* Required action: The entries are to be duplicated exactly, with nothing left out.

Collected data
----

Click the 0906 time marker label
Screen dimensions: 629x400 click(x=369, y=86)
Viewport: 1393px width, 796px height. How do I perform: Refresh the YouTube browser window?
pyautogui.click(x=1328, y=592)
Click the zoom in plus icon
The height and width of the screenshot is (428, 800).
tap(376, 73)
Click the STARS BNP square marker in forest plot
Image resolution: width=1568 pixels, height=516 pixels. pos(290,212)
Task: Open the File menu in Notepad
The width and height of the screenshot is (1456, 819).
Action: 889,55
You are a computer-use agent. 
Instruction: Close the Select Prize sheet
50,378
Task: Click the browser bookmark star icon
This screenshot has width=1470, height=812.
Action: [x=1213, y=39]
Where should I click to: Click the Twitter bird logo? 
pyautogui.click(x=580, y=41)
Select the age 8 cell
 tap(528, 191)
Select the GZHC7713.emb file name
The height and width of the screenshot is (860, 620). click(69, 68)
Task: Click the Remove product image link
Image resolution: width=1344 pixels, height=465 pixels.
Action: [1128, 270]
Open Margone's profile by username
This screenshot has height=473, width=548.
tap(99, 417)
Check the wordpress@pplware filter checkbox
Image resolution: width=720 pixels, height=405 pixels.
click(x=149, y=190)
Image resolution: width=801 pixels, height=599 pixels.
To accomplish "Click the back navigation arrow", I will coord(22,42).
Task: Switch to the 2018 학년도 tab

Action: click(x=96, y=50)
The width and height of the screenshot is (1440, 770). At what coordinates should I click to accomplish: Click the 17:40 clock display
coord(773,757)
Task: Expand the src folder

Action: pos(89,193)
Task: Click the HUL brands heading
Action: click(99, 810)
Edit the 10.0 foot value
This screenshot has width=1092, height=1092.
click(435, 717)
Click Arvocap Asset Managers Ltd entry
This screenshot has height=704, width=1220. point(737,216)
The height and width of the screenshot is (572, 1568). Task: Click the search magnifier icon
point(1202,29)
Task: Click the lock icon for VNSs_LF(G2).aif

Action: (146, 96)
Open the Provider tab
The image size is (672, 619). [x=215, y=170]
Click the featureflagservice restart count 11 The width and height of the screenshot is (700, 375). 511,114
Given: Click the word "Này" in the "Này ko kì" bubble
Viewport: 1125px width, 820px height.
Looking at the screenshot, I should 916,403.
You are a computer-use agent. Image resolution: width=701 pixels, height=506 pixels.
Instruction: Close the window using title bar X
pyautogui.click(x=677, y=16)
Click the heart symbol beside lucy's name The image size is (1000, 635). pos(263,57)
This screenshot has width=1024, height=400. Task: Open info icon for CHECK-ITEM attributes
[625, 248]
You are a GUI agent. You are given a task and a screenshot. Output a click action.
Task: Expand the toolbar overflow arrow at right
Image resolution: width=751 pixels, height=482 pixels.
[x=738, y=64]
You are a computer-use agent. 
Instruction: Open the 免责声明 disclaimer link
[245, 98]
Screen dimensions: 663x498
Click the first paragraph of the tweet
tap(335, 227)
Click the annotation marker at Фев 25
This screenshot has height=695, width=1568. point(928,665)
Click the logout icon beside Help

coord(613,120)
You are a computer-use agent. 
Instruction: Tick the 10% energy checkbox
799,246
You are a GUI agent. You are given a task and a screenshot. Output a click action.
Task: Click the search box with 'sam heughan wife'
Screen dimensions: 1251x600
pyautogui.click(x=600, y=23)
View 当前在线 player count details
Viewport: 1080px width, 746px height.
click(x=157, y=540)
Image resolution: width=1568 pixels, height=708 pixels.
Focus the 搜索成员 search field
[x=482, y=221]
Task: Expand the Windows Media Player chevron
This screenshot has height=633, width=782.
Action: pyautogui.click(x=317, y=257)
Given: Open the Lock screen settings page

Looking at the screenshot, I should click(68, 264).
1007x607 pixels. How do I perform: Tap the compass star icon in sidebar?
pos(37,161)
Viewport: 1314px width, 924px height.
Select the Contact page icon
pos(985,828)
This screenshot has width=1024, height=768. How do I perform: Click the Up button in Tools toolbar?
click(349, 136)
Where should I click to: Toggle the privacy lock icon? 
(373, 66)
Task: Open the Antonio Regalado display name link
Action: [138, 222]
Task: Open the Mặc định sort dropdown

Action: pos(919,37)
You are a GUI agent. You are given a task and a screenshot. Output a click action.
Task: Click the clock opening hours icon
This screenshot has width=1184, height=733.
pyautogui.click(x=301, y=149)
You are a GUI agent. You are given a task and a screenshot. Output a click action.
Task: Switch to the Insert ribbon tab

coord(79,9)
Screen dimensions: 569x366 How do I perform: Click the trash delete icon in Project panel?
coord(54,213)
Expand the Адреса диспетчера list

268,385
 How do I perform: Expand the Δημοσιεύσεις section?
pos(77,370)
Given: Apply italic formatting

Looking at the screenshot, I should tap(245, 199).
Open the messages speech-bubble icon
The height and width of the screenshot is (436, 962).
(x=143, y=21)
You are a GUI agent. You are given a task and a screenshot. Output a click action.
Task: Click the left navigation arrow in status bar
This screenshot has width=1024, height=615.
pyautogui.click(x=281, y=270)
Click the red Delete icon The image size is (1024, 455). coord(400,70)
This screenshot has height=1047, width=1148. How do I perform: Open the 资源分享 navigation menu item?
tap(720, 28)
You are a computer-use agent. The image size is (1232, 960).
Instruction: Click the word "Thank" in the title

----

* Reply:
Click the 0906 time marker label
Screen dimensions: 629x400 click(x=369, y=86)
Viewport: 1393px width, 796px height. How do I perform: Refresh the YouTube browser window?
pyautogui.click(x=1328, y=592)
Click the zoom in plus icon
The height and width of the screenshot is (428, 800).
tap(376, 73)
Click the STARS BNP square marker in forest plot
Image resolution: width=1568 pixels, height=516 pixels. pos(290,212)
Task: Open the File menu in Notepad
The width and height of the screenshot is (1456, 819).
Action: 889,55
You are a computer-use agent. 
Instruction: Close the Select Prize sheet
50,378
Task: Click the browser bookmark star icon
This screenshot has width=1470, height=812.
Action: [x=1213, y=39]
Where should I click to: Click the Twitter bird logo? 
pyautogui.click(x=580, y=41)
Select the age 8 cell
 tap(528, 191)
Select the GZHC7713.emb file name
The height and width of the screenshot is (860, 620). click(69, 68)
Task: Click the Remove product image link
Image resolution: width=1344 pixels, height=465 pixels.
Action: [1128, 270]
Open Margone's profile by username
This screenshot has height=473, width=548.
tap(99, 417)
Check the wordpress@pplware filter checkbox
Image resolution: width=720 pixels, height=405 pixels.
click(x=149, y=190)
Image resolution: width=801 pixels, height=599 pixels.
To accomplish "Click the back navigation arrow", I will coord(22,42).
Task: Switch to the 2018 학년도 tab

Action: click(x=96, y=50)
The width and height of the screenshot is (1440, 770). At what coordinates should I click to accomplish: Click the 17:40 clock display
coord(773,757)
Task: Expand the src folder

Action: pos(89,193)
Task: Click the HUL brands heading
Action: click(99, 810)
Edit the 10.0 foot value
This screenshot has width=1092, height=1092.
click(435, 717)
Click Arvocap Asset Managers Ltd entry
This screenshot has height=704, width=1220. point(737,216)
The height and width of the screenshot is (572, 1568). Task: Click the search magnifier icon
point(1202,29)
Task: Click the lock icon for VNSs_LF(G2).aif

Action: (146, 96)
Open the Provider tab
The image size is (672, 619). [x=215, y=170]
Click the featureflagservice restart count 11 The width and height of the screenshot is (700, 375). 511,114
Given: Click the word "Này" in the "Này ko kì" bubble
Viewport: 1125px width, 820px height.
Looking at the screenshot, I should 916,403.
You are a computer-use agent. Image resolution: width=701 pixels, height=506 pixels.
Instruction: Close the window using title bar X
pyautogui.click(x=677, y=16)
Click the heart symbol beside lucy's name The image size is (1000, 635). pos(263,57)
This screenshot has width=1024, height=400. Task: Open info icon for CHECK-ITEM attributes
[625, 248]
You are a GUI agent. You are given a task and a screenshot. Output a click action.
Task: Expand the toolbar overflow arrow at right
Image resolution: width=751 pixels, height=482 pixels.
[x=738, y=64]
You are a computer-use agent. 
Instruction: Open the 免责声明 disclaimer link
[245, 98]
Screen dimensions: 663x498
Click the first paragraph of the tweet
tap(335, 227)
Click the annotation marker at Фев 25
This screenshot has height=695, width=1568. point(928,665)
Click the logout icon beside Help

coord(613,120)
You are a computer-use agent. 
Instruction: Tick the 10% energy checkbox
799,246
You are a GUI agent. You are given a task and a screenshot. Output a click action.
Task: Click the search box with 'sam heughan wife'
Screen dimensions: 1251x600
pyautogui.click(x=600, y=23)
View 当前在线 player count details
Viewport: 1080px width, 746px height.
click(x=157, y=540)
Image resolution: width=1568 pixels, height=708 pixels.
Focus the 搜索成员 search field
[x=482, y=221]
Task: Expand the Windows Media Player chevron
This screenshot has height=633, width=782.
Action: pyautogui.click(x=317, y=257)
Given: Open the Lock screen settings page

Looking at the screenshot, I should click(68, 264).
1007x607 pixels. How do I perform: Tap the compass star icon in sidebar?
pos(37,161)
Viewport: 1314px width, 924px height.
Select the Contact page icon
pos(985,828)
This screenshot has width=1024, height=768. How do I perform: Click the Up button in Tools toolbar?
click(349, 136)
Where should I click to: Toggle the privacy lock icon? 
(373, 66)
Task: Open the Antonio Regalado display name link
Action: [138, 222]
Task: Open the Mặc định sort dropdown

Action: pos(919,37)
You are a GUI agent. You are given a task and a screenshot. Output a click action.
Task: Click the clock opening hours icon
This screenshot has width=1184, height=733.
pyautogui.click(x=301, y=149)
You are a GUI agent. You are given a task and a screenshot. Output a click action.
Task: Switch to the Insert ribbon tab

coord(79,9)
Screen dimensions: 569x366 How do I perform: Click the trash delete icon in Project panel?
coord(54,213)
Expand the Адреса диспетчера list

268,385
 How do I perform: Expand the Δημοσιεύσεις section?
pos(77,370)
Given: Apply italic formatting

Looking at the screenshot, I should tap(245, 199).
Open the messages speech-bubble icon
The height and width of the screenshot is (436, 962).
(x=143, y=21)
You are a GUI agent. You are given a task and a screenshot. Output a click action.
Task: Click the left navigation arrow in status bar
This screenshot has width=1024, height=615.
pyautogui.click(x=281, y=270)
Click the red Delete icon The image size is (1024, 455). coord(400,70)
This screenshot has height=1047, width=1148. How do I perform: Open the 资源分享 navigation menu item?
tap(720, 28)
You are a computer-use agent. The image size is (1232, 960).
Instruction: Click the word "Thank" in the title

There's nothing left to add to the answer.